Edit: Apparently code LZ49 is for Galvano Grey but only found touch-up paint available from UK seller on eBay.
I am looking from some touch-up paint for the grey / dark silver (not hyper silver) wheels that came on our 2019 Tiguan SEL 4-motion R-line Tiguan. As far as I can tell they're the same as the 20" Galvano grey Trentons that come on the R-Line Atlas but I can't find the 19" version in the VW parts site. My dealer said VW doesn't make touch-up paint pens for the wheels. Anyone have any suggestions? don't want to pay $150 to re-finish each wheel. TIA.

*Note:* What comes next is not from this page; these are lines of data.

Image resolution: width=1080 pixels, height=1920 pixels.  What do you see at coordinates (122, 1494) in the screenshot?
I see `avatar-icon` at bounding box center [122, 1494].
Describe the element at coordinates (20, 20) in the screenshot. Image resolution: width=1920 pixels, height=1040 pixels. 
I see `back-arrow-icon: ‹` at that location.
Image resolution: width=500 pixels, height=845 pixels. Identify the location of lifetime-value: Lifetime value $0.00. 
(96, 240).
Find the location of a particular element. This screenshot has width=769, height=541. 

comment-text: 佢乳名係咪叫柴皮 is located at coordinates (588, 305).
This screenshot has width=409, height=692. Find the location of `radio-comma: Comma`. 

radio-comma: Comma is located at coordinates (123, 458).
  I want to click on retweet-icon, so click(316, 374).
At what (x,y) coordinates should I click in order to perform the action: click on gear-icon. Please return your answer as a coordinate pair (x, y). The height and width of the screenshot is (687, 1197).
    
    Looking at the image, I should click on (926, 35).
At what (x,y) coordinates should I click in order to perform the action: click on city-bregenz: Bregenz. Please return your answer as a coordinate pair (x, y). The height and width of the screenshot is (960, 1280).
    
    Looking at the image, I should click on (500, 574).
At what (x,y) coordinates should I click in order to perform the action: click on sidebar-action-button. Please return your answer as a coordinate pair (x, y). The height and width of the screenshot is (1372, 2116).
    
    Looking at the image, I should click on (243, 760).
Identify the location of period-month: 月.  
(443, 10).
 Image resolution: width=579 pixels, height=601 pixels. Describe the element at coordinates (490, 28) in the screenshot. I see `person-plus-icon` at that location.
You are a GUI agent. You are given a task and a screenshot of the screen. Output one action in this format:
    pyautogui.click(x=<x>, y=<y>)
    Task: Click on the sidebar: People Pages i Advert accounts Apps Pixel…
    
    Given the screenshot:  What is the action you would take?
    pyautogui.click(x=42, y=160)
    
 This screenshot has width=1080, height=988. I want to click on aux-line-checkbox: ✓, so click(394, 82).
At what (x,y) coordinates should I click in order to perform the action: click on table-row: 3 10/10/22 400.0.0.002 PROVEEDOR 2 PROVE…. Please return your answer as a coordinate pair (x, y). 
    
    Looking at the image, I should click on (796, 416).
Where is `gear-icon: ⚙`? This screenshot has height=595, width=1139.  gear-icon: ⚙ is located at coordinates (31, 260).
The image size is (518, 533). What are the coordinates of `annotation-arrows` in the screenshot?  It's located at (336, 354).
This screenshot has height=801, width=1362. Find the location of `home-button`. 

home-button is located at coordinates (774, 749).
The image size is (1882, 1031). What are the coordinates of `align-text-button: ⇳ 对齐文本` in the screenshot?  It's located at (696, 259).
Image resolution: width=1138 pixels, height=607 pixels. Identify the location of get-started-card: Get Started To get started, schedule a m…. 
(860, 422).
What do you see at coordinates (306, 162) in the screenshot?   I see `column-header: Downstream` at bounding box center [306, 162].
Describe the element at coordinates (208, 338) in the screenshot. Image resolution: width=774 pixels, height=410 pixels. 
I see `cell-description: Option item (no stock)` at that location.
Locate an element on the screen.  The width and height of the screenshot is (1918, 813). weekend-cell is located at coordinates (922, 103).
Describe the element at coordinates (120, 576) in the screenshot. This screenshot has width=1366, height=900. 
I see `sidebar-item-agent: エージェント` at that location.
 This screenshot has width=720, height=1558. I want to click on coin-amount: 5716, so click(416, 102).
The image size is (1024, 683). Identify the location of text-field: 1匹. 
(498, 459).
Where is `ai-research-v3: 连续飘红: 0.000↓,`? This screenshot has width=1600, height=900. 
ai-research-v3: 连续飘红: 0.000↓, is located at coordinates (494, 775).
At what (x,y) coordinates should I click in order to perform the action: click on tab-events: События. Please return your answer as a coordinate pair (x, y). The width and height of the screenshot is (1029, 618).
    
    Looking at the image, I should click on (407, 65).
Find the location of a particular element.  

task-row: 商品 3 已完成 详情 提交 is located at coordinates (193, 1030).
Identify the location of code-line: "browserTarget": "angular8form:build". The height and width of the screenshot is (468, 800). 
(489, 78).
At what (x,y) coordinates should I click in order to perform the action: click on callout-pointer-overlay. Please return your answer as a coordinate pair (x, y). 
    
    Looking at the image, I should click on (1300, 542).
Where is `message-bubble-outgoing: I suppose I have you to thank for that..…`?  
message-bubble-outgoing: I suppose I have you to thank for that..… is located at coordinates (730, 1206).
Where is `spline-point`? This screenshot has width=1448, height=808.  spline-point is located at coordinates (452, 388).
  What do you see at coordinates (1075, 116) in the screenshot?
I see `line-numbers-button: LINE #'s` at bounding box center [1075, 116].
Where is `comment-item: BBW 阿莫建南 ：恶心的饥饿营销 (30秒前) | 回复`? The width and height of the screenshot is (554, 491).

Pic of 20" wheel from vw parts: https://parts.vw.com/images/parts/VW/fullsize/3QF601025EZ49_1.jpg


----------



## Hyperkill (Apr 19, 2019)

*VW Does make touch up paint for wheels. But your wheels are not painted.*

I had a similar issue with the Braselton wheels, they were partially painted Charcoal Grey, VW had the paint. Unfortunately your wheels from what the internet tells me are powder coated. There is no official touch up paint for powder coat. You may want to explore a third party solution. Sorry buddy.


----------



## AtlasR (Nov 12, 2019)

OP any luck with finding something to touch up the Galvano Grey?


----------